▸ Extracted records
* * *
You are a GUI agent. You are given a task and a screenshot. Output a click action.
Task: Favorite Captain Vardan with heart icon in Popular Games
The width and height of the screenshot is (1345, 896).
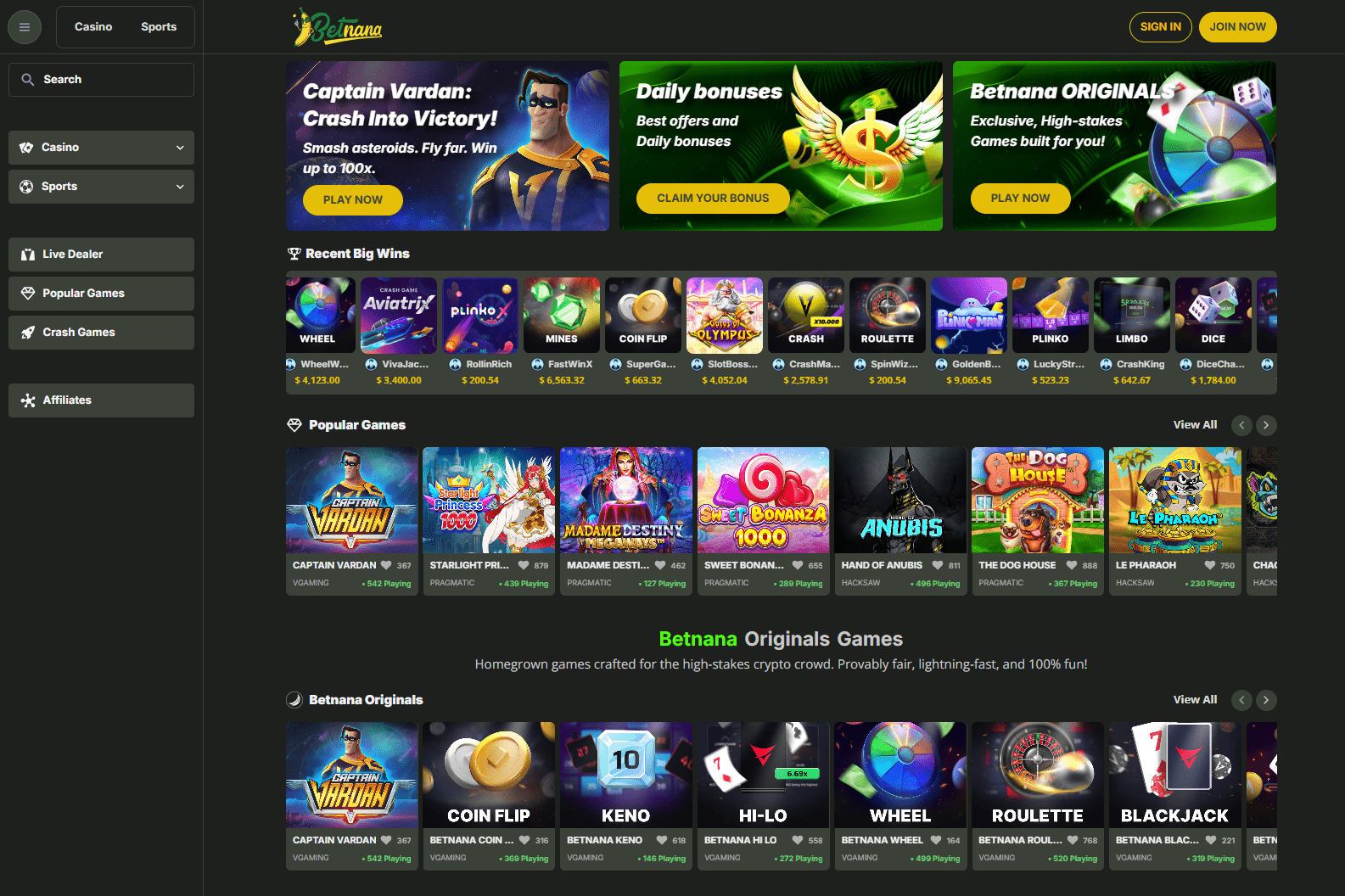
* * *
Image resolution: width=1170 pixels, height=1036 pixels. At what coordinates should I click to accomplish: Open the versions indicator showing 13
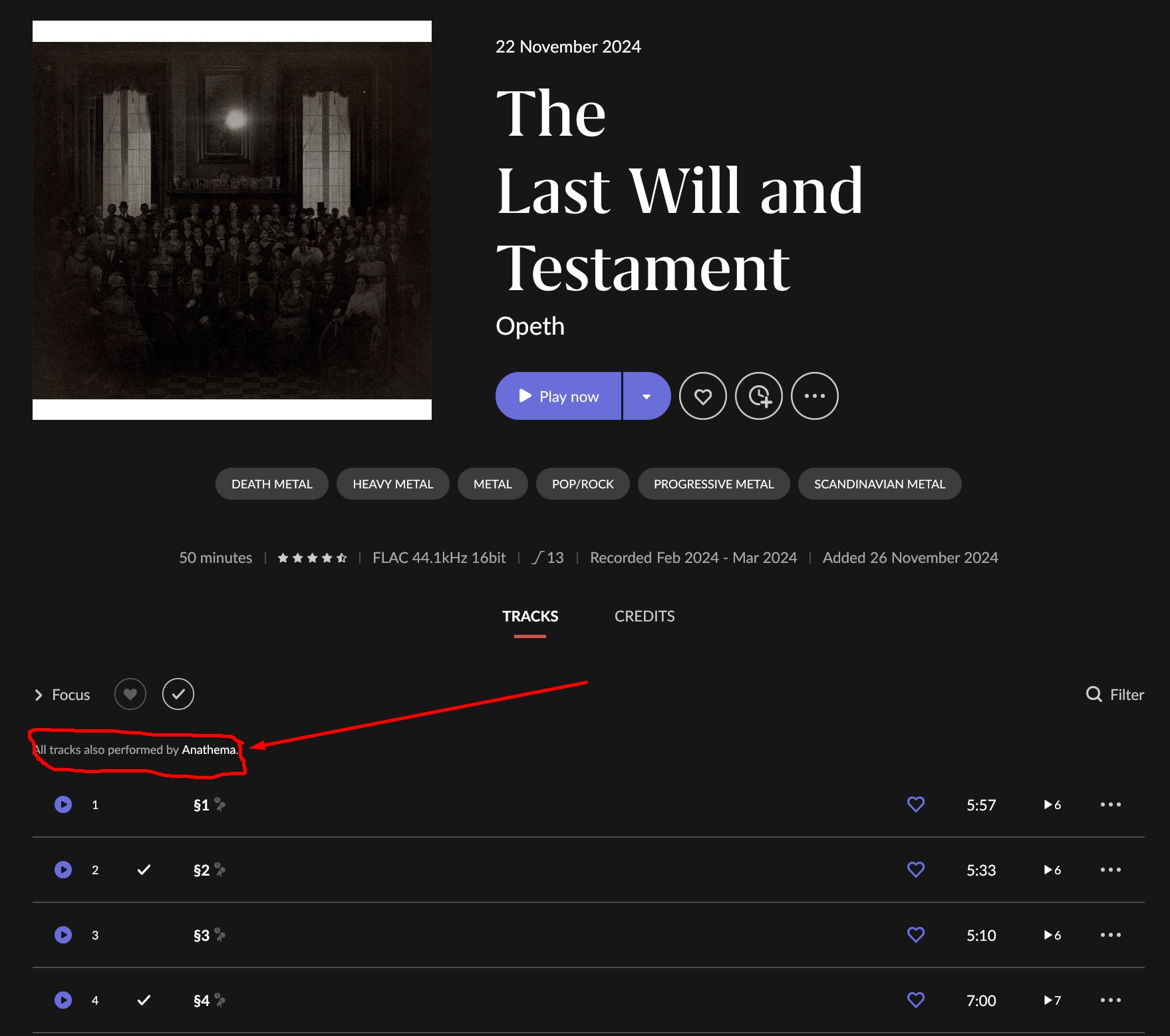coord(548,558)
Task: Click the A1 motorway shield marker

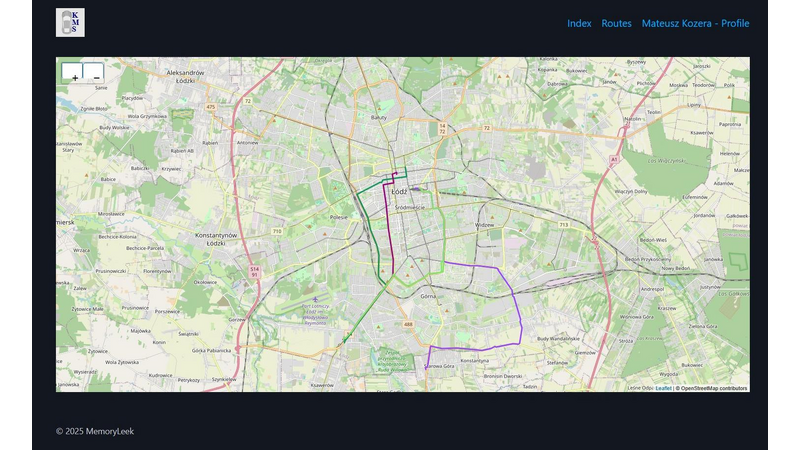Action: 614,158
* * *
▸ Exercise
Out of the data above, give again only the lines starting at the one holding "Task: Favorite Captain" and ending at the one holding "The width and", unchanged.

▸ Reply to the exercise
Task: Favorite Captain Vardan with heart icon in Popular Games
The width and height of the screenshot is (1345, 896).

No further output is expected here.